Mr. John Gero: Hopefully, in part of your own discussions, and in the context of your ultimate report, these are the kinds of answers you will provide for the negotiators as to what the Canadian position should be and how the government should handle it. That's the purpose of the consultations you will have and we will have as well.

The Chairman: It's going to be interesting. Thank you.

Mrs. Sheila Finestone: Thank you, Chairman. I don't think I want to sit on this committee.

The Chairman: There is unlimited scope for ingenious approaches.

Mrs. Sheila Finestone: Do they use a jigsaw puzzle model and keep filling the holes with different shapes? How do they do it?

The Chairman: No, I think the model is more like a seven-layer chess game, with them all going on at the same time at different layers, and you're trying to keep your eyes on all the pieces at once. I think it's more like that.

Mr. John Gero: If it were only just seven layers.

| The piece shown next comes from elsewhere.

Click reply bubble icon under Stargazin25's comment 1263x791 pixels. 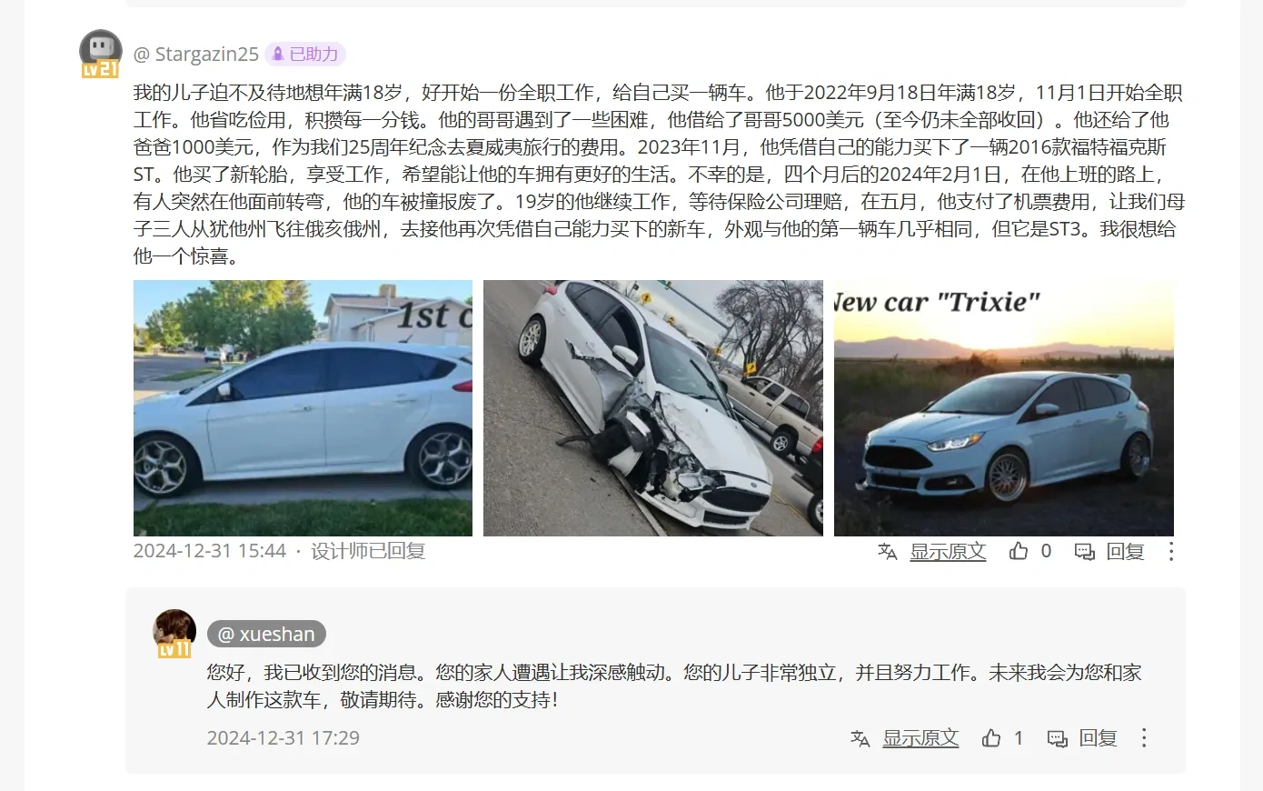(x=1085, y=552)
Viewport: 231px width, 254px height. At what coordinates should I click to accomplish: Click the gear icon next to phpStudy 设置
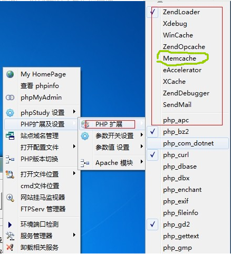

The Chairman: Yes, that's true because there are 130 countries, so there are many chess boards.

Madame Debien.

[Translation]

Ms. Maud Debien: I put a question like this to your colleagues yesterday. I'd like to know if, at present, there are negotiations ongoing with the provinces concerning services and all the other matters we've discussed here this morning with a view to future bargaining sessions. We know these negotiations will have an impact on the provinces.

Mr. John Gero: There are two different kinds of consultation. We have regular consultation with the provinces within the context of international negotiations and we have set up a federal- provincial trade committee that has monthly discussions. Besides that, Industry Canada has negotiations concerning domestic trade that have more to do with interprovincial trade barriers.

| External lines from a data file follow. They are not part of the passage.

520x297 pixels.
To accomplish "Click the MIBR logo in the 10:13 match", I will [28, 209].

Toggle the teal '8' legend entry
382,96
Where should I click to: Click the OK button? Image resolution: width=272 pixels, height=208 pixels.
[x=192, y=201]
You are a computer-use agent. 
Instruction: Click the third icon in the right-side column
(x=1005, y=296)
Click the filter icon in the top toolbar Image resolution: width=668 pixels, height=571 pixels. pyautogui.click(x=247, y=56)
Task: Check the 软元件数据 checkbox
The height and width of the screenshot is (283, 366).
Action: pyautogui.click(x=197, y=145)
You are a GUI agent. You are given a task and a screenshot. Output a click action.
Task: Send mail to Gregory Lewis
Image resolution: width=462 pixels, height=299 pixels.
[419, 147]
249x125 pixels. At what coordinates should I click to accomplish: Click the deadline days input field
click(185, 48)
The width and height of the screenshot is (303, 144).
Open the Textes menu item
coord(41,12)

Ms. Maud Debien: You haven't answered my question. Canada is preparing to take part in WTO negotiations where there will be major discussions on services. We know they're important because a lot of things remain vague. Right now, there's not even a definition of what a service is. I'd like to know whether the provinces are now being consulted prior to these WTO negotiations.

Mr. John Gero: Of course, and this is the responsibility of the committee on trade.

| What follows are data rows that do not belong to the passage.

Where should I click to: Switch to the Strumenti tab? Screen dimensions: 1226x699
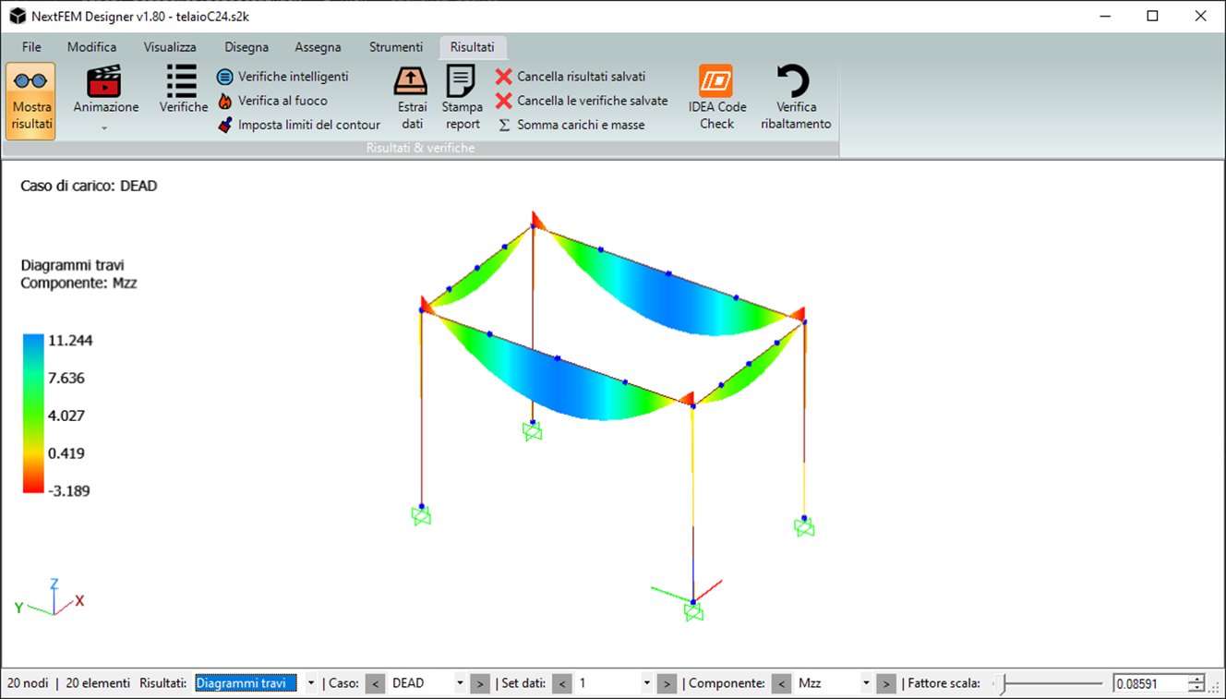[x=395, y=47]
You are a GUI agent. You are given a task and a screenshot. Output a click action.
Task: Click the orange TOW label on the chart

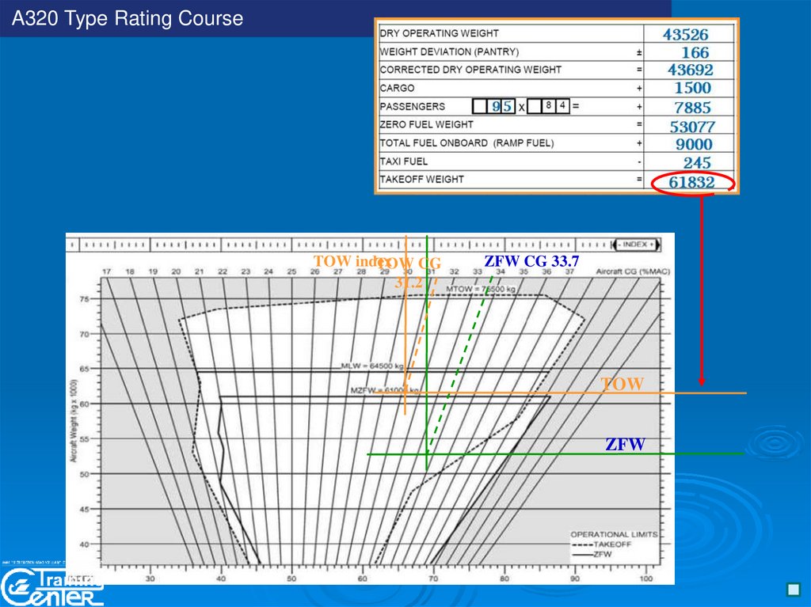click(x=623, y=384)
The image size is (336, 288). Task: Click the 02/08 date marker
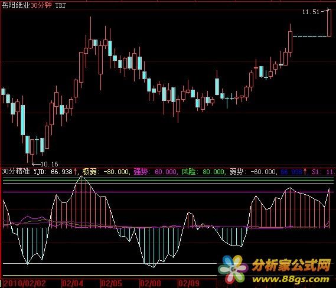coord(150,283)
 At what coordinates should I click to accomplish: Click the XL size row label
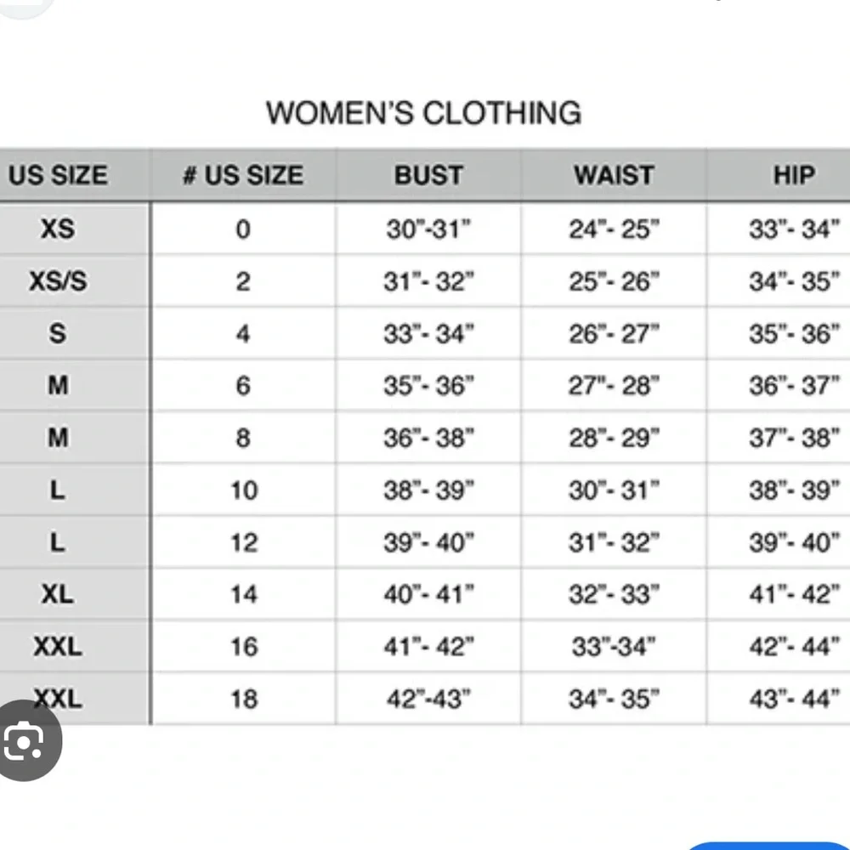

Ms. Maud Debien: It's the committee on trade.

Mr. John Gero: Exactly.

Ms. Maud Debien: Fine. Thank you.

[English]

Mr. John Gero: That's very helpful. We have something similar called the C-trade, which is a committee on trade. The federal officials and provincial officials regularly go through the international trade agenda and work together to come to a common Canadian position.

• 1055

That's vital to us, because as I said earlier, a number of these areas are provincial jurisdiction. Therefore, if as a Canadian negotiator one goes to the table to negotiate with the United States on some of these issues, you have to have the provinces familiar with the issues, knowing what the Canadian position is, to help determine the Canadian consensus.

Mrs. Sheila Finestone: How would you—

Mr. John Gero: In fact, Madam Finestone, that's just an official meeting. There is an annual meeting of ministers as well. Next week there will be a meeting of federal and provincial trade ministers. That's part of the annual meeting they have to go over this kind of agenda.

Mrs. Sheila Finestone: Mr. Chairman, it begs the question for me. We've got, as you pointed out, multiple-level undertakings going on, and there is a request, I think a legitimate request and I presume heartfelt, that we would enable some kind of an enlightened suggestion as to how the process should go. I don't feel very enlightened when I even think about this project. Notwithstanding, we have a responsibility. We've got to know, first, who our guests feel would be important to interview or to meet with. Secondly, I get a sense of the level of questioning they would like. But I think we need a little bit more on the specific kinds of areas that are the real problem areas.

The Chairman: I think that's true. But if I may just suggest in terms of the way we're trying to balance this and what we're trying to do, obviously these are the very general sessions. So we're trying to get into very difficult problems. Hopefully by the time we travel across the country and meet Canadians and hear from different groups, that will start to crystallize in our minds the specifics of people's problems and we'll be able to turn our attention to that.

This is Services 101, if you want to call it that. We'll get into more specifics as we travel across the country. But if we don't have this kind of general background, it seems to me we won't be able to digest the information very well.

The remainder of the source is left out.